TASK → From the records below, transcribe only the lines running from the one with "Спецтемы (97, 1987)" through the one with "футбол (27, 1248)". Keep both of those end lines.

PROVIDED DATA →
··········

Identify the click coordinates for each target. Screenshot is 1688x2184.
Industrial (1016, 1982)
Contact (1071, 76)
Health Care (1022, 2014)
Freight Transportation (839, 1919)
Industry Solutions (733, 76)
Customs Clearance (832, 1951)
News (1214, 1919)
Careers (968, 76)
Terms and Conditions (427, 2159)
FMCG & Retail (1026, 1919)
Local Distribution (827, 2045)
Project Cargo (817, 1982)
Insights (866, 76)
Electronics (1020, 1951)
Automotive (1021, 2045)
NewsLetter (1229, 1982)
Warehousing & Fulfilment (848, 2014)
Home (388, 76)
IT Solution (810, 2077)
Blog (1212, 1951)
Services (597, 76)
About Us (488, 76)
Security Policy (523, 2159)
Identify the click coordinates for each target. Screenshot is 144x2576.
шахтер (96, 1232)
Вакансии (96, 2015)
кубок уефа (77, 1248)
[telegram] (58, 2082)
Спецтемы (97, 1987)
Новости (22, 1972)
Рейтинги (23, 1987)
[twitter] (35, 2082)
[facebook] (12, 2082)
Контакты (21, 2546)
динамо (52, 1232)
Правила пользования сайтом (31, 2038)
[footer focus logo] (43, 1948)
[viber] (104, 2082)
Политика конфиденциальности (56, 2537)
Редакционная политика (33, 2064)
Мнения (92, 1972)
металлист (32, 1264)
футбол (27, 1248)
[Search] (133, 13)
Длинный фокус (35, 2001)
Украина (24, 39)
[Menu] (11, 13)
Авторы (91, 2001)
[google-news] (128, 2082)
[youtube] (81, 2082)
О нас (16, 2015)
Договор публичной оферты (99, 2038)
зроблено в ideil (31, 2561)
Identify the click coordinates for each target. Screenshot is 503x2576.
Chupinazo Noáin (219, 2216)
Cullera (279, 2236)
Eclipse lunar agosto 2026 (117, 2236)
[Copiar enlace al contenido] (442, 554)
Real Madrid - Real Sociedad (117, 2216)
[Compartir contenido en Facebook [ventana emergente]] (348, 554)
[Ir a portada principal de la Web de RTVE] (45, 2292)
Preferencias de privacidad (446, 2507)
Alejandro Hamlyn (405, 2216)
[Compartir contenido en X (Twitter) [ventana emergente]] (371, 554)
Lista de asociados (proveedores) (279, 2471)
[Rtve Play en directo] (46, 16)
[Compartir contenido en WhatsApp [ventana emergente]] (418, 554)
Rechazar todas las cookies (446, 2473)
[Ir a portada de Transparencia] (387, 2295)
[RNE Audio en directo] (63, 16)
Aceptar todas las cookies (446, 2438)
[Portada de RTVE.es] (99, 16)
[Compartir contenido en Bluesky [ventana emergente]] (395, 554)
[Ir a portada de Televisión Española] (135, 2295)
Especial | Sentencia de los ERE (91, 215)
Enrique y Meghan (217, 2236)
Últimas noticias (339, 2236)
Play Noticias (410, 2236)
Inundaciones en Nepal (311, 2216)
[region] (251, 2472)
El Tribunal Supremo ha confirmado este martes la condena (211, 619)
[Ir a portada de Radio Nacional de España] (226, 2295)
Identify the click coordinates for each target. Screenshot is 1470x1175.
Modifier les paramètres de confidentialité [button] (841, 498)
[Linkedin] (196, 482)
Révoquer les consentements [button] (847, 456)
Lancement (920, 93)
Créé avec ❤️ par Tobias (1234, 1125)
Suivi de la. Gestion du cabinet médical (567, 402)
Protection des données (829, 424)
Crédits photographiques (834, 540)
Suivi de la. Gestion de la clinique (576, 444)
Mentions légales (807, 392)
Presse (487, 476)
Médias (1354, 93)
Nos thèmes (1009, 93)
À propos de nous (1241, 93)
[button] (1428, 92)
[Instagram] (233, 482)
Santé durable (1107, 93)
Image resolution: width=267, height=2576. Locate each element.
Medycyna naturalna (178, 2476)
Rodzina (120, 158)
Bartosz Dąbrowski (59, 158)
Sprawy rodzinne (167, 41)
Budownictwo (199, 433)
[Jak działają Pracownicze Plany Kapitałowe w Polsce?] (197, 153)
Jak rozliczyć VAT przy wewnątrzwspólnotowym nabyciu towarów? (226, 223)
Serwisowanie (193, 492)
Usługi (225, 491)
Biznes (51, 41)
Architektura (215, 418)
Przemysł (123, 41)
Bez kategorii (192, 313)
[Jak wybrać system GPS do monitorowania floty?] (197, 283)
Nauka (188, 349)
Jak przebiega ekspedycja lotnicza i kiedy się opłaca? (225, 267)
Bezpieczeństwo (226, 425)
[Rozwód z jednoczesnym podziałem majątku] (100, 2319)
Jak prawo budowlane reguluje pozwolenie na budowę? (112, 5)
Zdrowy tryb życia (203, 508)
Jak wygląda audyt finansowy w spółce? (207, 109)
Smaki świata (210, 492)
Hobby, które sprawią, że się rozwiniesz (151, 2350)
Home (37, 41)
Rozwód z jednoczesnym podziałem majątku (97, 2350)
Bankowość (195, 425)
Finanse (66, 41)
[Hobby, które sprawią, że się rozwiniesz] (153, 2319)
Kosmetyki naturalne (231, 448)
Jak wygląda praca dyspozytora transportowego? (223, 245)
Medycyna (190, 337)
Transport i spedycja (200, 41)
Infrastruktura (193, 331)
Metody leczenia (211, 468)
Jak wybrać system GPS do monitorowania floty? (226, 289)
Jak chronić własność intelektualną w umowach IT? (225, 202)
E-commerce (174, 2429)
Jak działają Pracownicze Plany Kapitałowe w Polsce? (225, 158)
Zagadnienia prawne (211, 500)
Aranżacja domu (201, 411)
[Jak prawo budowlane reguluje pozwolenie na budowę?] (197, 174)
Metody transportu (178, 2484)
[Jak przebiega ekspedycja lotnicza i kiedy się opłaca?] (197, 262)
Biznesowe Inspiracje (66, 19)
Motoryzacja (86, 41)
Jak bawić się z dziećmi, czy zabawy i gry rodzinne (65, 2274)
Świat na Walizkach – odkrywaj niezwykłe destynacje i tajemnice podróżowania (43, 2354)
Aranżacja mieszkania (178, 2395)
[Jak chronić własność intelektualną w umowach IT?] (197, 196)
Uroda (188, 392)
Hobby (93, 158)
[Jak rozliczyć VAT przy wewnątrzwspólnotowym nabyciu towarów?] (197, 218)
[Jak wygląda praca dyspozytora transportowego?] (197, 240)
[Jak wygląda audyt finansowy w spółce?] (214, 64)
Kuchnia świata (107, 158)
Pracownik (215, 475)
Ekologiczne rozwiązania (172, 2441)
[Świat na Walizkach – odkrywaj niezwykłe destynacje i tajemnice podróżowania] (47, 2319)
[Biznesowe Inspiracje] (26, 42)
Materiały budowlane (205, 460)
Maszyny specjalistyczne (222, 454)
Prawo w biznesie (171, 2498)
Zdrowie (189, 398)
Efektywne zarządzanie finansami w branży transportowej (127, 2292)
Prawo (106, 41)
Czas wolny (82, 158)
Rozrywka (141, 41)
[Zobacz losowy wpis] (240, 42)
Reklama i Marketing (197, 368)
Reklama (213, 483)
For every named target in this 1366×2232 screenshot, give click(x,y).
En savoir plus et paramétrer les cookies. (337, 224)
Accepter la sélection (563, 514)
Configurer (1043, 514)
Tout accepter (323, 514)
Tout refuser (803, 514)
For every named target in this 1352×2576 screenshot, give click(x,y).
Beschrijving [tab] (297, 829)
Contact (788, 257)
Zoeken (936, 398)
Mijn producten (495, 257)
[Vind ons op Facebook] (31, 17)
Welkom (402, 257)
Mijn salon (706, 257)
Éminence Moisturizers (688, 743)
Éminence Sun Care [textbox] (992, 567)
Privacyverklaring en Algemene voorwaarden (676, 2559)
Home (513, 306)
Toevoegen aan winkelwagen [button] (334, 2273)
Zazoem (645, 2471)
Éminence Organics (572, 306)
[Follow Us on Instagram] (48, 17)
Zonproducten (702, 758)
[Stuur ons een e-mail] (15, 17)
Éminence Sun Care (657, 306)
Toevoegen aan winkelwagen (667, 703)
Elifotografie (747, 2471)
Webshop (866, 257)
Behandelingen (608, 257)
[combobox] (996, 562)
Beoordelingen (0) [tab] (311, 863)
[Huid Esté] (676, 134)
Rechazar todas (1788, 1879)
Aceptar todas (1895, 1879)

··········

SOLUTION →
Спецтемы (97, 1987)
Новости (22, 1972)
Рейтинги (23, 1987)
[twitter] (35, 2082)
[facebook] (12, 2082)
Контакты (21, 2546)
динамо (52, 1232)
Правила пользования сайтом (31, 2038)
[footer focus logo] (43, 1948)
[viber] (104, 2082)
Политика конфиденциальности (56, 2537)
Редакционная политика (33, 2064)
Мнения (92, 1972)
металлист (32, 1264)
футбол (27, 1248)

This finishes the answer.